Records drawn from a dataset
====================

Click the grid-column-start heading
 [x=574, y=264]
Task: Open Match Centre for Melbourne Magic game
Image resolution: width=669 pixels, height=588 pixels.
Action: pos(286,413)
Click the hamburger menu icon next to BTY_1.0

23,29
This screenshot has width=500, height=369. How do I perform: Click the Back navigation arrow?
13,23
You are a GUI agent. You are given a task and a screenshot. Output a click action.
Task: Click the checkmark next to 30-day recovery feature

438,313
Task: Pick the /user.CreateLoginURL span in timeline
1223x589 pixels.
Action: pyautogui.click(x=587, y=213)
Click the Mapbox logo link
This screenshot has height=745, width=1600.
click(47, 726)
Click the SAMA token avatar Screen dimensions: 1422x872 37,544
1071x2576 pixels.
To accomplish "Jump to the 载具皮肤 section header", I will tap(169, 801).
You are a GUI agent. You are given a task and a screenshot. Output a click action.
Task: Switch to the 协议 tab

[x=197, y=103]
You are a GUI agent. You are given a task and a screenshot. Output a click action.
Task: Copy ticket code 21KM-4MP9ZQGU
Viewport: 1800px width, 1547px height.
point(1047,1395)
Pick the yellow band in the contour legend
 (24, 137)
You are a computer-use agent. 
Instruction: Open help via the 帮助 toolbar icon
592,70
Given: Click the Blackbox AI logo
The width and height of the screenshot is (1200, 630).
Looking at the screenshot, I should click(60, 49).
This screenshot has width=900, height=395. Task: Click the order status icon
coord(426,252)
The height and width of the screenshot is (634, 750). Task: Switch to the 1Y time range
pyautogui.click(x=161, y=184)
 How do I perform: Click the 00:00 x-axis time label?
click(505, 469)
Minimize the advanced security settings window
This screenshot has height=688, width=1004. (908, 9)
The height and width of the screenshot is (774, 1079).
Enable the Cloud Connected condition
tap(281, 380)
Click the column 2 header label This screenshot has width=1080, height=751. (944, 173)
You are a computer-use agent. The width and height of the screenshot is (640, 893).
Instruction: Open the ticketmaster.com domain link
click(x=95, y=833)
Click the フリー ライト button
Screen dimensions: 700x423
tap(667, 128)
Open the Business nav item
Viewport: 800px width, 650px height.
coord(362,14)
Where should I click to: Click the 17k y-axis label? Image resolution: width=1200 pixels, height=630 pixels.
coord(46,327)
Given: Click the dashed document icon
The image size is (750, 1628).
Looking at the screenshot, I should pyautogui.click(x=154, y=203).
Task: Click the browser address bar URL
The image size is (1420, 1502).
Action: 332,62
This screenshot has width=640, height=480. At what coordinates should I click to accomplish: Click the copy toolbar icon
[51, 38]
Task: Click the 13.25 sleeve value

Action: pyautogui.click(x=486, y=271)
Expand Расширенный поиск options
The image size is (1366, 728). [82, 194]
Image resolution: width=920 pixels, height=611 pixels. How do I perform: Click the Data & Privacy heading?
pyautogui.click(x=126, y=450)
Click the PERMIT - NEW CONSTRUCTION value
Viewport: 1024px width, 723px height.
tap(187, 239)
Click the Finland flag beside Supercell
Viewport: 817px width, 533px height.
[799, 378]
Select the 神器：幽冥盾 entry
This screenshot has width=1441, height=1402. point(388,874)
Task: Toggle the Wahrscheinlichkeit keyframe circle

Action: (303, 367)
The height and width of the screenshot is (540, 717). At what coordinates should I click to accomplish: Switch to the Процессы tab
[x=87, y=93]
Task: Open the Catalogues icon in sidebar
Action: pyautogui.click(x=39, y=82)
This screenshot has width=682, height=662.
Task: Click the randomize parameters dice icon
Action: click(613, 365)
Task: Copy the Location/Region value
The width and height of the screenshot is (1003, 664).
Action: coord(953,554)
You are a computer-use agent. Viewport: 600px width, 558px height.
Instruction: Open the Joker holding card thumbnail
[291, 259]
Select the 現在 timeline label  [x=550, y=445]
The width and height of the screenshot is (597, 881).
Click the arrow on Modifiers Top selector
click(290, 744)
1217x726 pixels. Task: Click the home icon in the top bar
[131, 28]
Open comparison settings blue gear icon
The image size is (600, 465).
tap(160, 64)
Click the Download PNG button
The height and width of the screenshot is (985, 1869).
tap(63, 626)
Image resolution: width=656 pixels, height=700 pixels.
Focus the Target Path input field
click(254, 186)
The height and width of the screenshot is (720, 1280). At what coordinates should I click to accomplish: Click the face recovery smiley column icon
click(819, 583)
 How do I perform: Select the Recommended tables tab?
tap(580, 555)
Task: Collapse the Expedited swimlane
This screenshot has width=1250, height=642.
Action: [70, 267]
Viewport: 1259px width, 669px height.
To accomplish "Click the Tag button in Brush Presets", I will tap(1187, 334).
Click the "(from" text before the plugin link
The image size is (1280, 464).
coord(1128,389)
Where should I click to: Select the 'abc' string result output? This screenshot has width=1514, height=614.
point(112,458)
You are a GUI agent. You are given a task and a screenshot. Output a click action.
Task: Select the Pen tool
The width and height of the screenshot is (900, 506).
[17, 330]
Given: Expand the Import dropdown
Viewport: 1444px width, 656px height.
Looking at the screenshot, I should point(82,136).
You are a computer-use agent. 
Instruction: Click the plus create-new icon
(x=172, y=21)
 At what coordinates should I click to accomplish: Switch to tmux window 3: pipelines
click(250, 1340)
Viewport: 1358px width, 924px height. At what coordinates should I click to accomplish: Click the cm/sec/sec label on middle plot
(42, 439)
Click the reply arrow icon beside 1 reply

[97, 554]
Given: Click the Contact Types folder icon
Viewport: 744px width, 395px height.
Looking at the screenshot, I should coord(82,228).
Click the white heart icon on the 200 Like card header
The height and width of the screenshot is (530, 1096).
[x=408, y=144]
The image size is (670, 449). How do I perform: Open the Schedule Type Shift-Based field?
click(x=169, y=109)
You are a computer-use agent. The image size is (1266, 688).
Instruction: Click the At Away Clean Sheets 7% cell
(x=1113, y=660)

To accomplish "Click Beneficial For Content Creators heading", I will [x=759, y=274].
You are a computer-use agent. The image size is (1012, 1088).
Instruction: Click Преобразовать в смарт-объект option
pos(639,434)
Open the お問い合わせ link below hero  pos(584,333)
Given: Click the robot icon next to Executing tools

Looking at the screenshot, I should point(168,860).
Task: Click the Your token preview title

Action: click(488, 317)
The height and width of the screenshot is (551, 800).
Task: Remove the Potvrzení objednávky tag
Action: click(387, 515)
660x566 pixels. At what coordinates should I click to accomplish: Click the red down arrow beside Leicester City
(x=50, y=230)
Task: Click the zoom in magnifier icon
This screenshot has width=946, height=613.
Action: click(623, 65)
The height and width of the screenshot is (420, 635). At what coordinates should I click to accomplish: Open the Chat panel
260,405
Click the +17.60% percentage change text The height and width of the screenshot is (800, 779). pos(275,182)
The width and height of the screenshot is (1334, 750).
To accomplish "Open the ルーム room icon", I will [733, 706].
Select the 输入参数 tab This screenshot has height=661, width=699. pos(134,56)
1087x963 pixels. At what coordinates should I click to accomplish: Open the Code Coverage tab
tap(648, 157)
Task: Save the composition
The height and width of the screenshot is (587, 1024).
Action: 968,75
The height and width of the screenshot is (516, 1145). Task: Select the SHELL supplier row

====================

▸ The problem
The lines sought are those in the data above that include the string "will"; copy each one.

▸ Task output
To accomplish "Jump to the 载具皮肤 section header", I will tap(169, 801).
To accomplish "Click the Tag button in Brush Presets", I will tap(1187, 334).
To accomplish "Click Beneficial For Content Creators heading", I will [x=759, y=274].
To accomplish "Open the ルーム room icon", I will [733, 706].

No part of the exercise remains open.